Following the successful implementation of such a feedback receiver that can discriminate coherent states beyond the SQL, a natural question arises: is the technically involved feedback necessary to beat the SQL? It has been believed so for the discrimination of the QPSK coherent states, especially in the weak coherent amplitude range. As a collaboration work with Jasminder S. Sidhu and Cosmo Lupo from the University of Sheffield, we devised a novel receiver that can beat the SQL in the very weak signal power regime without adopting feedback and experimentally demonstrated the proposed receiver. Although this proposed receiver requires a photon detector with almost ideal detection efficiency to surpass the SQL and does so only for very weak signal powers, our strategy does not rely on the feedback technique and may as such have higher compatibility with optical communication, since the feedback can limit the communication bandwidth. This work, “Quantum Receiver for Phase-Shift Keying at the Single-Photon Level,” was published in PRX Quantum earlier this year.

As described above, there is a certain probability of making erroneous decisions in the discrimination of coherent states due to their non-orthogonality. However, if one is allowed to discard some of the measurement results, it is indeed possible to make a conclusion without ambiguity. This type of quantum state discrimination is referred to as unambiguous state discrimination and usually aims at maximizing the success probability of reaching unambiguous conclusions. While the ultimate bound of the success probability had been theoretically obtained, there was a large gap between this ultimate bound of the QPSK unambiguous state discrimination and existing protocols. In our recent paper entitled “Adaptive Generalized Measurement for Unambiguous State Discrimination of Quaternary Phase-Shift-Keying Coherent States,” published in PRX Quantum, we theoretically proposed and experimentally demonstrated a novel feedback receiver with photon detection that can unambiguously distinguish non-orthogonal QPSK coherent states with a high success probability beating all existing protocols and provide a near-optimal performance. The feedback receiver based on photon detections can therefore with different settings provide near-optimal performance for both minimum error discrimination and unambiguous state discrimination of multiple coherent states. As such, it is expected to serve as a novel receiver technique in applications associated with classical coherent communication as well as quantum communication.

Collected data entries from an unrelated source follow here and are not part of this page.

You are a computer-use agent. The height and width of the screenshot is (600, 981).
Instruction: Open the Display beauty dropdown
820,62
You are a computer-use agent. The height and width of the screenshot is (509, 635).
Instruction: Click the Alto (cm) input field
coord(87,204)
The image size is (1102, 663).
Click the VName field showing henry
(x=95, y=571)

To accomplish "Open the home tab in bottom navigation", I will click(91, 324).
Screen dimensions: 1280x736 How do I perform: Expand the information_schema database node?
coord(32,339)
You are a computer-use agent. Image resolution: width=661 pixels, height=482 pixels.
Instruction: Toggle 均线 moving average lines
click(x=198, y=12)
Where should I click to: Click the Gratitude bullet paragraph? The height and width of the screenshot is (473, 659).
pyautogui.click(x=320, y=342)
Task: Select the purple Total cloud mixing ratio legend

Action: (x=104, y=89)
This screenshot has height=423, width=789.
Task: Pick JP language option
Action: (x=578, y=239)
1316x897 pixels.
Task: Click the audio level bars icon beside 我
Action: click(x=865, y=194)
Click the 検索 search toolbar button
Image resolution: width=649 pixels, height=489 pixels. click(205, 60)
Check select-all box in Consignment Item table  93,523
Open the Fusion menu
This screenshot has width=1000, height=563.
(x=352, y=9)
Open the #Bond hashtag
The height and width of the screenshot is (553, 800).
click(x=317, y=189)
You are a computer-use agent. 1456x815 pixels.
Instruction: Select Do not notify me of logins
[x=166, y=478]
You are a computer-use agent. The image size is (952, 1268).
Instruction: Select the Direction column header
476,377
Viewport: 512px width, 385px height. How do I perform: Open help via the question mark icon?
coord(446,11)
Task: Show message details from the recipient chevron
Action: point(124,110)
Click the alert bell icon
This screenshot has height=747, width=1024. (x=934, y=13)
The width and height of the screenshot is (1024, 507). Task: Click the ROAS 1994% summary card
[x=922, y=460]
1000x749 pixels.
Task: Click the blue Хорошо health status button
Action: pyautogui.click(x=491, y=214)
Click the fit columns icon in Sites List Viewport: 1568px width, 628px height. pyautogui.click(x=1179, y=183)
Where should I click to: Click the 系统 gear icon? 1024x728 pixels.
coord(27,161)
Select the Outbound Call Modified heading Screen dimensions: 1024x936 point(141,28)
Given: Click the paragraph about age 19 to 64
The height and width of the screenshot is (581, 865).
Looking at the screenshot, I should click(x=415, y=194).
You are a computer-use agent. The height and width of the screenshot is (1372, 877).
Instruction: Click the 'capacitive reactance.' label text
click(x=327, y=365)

The feedback receiver combined with photon detection is a powerful measurement strategy not only for discrimination of coherent states but also for discrimination of non-classical states such as qubits, as it can implement an arbitrary two-dimensional projective measurement. We characterized our feedback receiver via quantum detector tomography and experimentally showed that our receiver can perform very well in the discrimination of single-rail qubits, one of several promising encoding schemes in optical quantum information processing. The work will pave a new way for quantum information processing with the single-rail optical qubit and contains an interesting aspect of fundamental science since it is the first demonstration of quantum detector tomography of a measurement that dynamically updates its physical structure in real time. The paper “Tomography of a Feedback Measurement with Photon Detection” was published in Physical Review Letters last year.